Football (soccer) illustrates the role of the media very well.
Log on to two Premiership football league club websites and look at their welcome (or landing) and home pages (use a search engine such as Google to find the clubs you choose).
What first strikes you about the sites?
What information is highlighted?
What is listed on the menus on the home page?
Now compare the Premiership sites with two Coca-Cola football league or Conference football club sites. The majority of clubs outside the top of the Premiership have Premium TV websites, but the really big clubs often produce their own sites and do not rely on buying in the Premium TV format. However, just look and see what you notice on the home pages.
Bear in mind when reading this discussion that what we saw on the websites we discuss may have changed by the time you look at them.
We looked at Arsenal and Chelsea, both of which greeted us with invitations to watch their own TV online when we accessed them. The top Premiership clubs have not only very sophisticated websites but extensive menus of options, which include plenty of opportunities to gather information about the club and to spend money, whether on club merchandise or on betting. Lower league clubs do not have their own TV stations, but do offer the opportunity to receive club news on your mobile phone. When we looked at Cambridge United's landing page it had the image of a mobile phone inviting us to sign up immediately. Sheffield Wednesday also highlighted the possibility of receiving mobile updates as well as offering several chances to engage in online betting, using the same corporate deal that many of the clubs have. What is most noticeable is that the top clubs clearly have more resources to spend on their websites, and having their own online television is a significant bonus. However, all the clubs have an internet presence that links their supporters to the club, team details and, especially, club products. Commercial links are very apparent in football, although the fans are central to the club, not only as the purchasers of club merchandise, but also as the most important element in the club's history and culture. Most clubs also have ‘community’ sections on their sites, though you may have to look carefully to find them. Fans are nonetheless addressed as consumers and customers. All clubs have a ‘Customers' Charter’, which sets out the club's obligations to its supporters and the wider community (Woodward, 2007). Some clubs are more proactive than others in reaching out to the wider community to promote social inclusion and bring in under-represented groups of people, for example from ethnic minority groups who do not have a history of following the sport, women, girls and disaffected young people. If you looked at Charlton Athletic's site, for example, you would have seen a section called ‘Women's Team’ (at Arsenal, women are called ‘ladies’ ) and extensive coverage of community activities and those promoting social cohesion and diversity. What is most striking about these websites, however, is the high priority afforded to the promotion of products and media links.

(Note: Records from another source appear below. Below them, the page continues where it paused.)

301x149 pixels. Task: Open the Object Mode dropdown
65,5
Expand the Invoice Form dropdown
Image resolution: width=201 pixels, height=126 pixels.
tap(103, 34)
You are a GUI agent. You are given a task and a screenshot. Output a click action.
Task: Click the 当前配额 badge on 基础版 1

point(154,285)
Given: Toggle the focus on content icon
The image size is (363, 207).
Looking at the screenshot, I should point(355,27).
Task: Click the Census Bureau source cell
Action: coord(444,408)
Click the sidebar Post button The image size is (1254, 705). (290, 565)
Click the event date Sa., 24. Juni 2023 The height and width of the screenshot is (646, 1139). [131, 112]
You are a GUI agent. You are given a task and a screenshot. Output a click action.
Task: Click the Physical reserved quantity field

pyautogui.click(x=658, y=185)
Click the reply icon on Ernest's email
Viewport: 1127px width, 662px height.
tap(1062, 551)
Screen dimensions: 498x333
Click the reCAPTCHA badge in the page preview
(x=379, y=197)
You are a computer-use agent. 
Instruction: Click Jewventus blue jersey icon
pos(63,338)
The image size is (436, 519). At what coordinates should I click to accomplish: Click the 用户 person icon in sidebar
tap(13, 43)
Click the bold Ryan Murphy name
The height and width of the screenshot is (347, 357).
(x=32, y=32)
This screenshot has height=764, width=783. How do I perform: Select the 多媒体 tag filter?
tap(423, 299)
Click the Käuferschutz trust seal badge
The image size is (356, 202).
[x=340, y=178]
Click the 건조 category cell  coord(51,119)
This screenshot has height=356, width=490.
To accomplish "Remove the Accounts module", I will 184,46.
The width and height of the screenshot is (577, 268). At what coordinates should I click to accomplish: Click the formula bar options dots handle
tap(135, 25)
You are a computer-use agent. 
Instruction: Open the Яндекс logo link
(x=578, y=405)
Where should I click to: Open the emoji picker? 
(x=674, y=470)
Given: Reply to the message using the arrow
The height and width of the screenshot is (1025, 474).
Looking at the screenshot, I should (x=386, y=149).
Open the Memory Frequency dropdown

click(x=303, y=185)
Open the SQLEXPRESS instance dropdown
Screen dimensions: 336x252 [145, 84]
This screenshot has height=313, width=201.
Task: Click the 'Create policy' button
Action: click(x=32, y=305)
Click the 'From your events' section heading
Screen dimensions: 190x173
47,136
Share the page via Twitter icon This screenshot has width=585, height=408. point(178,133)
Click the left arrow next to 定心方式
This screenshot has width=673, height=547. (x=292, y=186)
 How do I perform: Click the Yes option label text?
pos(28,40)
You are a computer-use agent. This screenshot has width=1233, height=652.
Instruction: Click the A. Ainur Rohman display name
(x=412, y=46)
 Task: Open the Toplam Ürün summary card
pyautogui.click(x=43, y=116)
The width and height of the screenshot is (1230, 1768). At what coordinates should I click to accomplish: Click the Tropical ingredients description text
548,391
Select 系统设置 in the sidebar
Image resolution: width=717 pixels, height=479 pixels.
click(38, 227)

The relationship between the media and sport is certainly not unique to football, and was involved in the development of all sport through the twentieth century. How did this partnership between sport and the media develop and what sort of partnership is it? Who calls the shots, or is this an equal relationship? It is certainly a dynamic one. In this course you will be looking at how the links between the media and sport have developed and at what makes sport part of culture, especially popular culture. Which themes characterise the relationship between sport and the media?